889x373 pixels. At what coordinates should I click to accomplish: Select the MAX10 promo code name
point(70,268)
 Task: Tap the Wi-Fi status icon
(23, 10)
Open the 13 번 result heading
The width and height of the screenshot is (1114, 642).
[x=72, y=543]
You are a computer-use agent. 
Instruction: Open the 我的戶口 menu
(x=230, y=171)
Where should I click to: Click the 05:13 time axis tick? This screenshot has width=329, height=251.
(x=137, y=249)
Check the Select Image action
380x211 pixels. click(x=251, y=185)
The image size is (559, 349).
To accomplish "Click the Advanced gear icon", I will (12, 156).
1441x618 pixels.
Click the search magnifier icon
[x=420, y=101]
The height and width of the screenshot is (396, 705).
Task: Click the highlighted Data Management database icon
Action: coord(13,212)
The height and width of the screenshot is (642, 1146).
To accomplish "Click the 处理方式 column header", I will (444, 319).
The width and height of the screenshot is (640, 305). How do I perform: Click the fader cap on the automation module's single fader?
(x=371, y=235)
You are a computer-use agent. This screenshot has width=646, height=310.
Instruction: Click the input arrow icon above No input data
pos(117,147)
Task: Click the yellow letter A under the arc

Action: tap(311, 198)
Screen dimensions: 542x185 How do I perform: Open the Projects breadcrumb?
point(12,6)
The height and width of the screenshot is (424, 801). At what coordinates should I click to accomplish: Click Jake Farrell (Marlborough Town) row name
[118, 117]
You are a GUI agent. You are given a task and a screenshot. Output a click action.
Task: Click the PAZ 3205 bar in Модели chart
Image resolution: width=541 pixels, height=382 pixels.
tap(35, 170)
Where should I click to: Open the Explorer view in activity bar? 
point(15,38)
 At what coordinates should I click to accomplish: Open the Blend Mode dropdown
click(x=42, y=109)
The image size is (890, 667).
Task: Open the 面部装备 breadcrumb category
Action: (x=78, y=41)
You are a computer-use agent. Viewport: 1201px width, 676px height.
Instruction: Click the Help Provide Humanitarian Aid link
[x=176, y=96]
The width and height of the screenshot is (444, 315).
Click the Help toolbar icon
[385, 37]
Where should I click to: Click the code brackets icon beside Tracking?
▬▬▬▬▬▬▬▬▬▬
Task to carry out →
Set down the data once more, exactly as shown above.

Response area →
889x373 pixels. At what coordinates should I click to accomplish: Select the MAX10 promo code name
point(70,268)
 Task: Tap the Wi-Fi status icon
(23, 10)
Open the 13 번 result heading
The width and height of the screenshot is (1114, 642).
[x=72, y=543]
You are a computer-use agent. 
Instruction: Open the 我的戶口 menu
(x=230, y=171)
Where should I click to: Click the 05:13 time axis tick? This screenshot has width=329, height=251.
(x=137, y=249)
Check the Select Image action
380x211 pixels. click(x=251, y=185)
The image size is (559, 349).
To accomplish "Click the Advanced gear icon", I will (12, 156).
1441x618 pixels.
Click the search magnifier icon
[x=420, y=101]
The height and width of the screenshot is (396, 705).
Task: Click the highlighted Data Management database icon
Action: coord(13,212)
The height and width of the screenshot is (642, 1146).
To accomplish "Click the 处理方式 column header", I will (444, 319).
The width and height of the screenshot is (640, 305). How do I perform: Click the fader cap on the automation module's single fader?
(x=371, y=235)
You are a computer-use agent. This screenshot has width=646, height=310.
Instruction: Click the input arrow icon above No input data
pos(117,147)
Task: Click the yellow letter A under the arc

Action: tap(311, 198)
Screen dimensions: 542x185 How do I perform: Open the Projects breadcrumb?
point(12,6)
The height and width of the screenshot is (424, 801). At what coordinates should I click to accomplish: Click Jake Farrell (Marlborough Town) row name
[118, 117]
You are a GUI agent. You are given a task and a screenshot. Output a click action.
Task: Click the PAZ 3205 bar in Модели chart
Image resolution: width=541 pixels, height=382 pixels.
tap(35, 170)
Where should I click to: Open the Explorer view in activity bar? 
point(15,38)
 At what coordinates should I click to accomplish: Open the Blend Mode dropdown
click(x=42, y=109)
The image size is (890, 667).
Task: Open the 面部装备 breadcrumb category
Action: (x=78, y=41)
You are a computer-use agent. Viewport: 1201px width, 676px height.
Instruction: Click the Help Provide Humanitarian Aid link
[x=176, y=96]
The width and height of the screenshot is (444, 315).
Click the Help toolbar icon
[385, 37]
Where should I click to: Click the code brackets icon beside Tracking?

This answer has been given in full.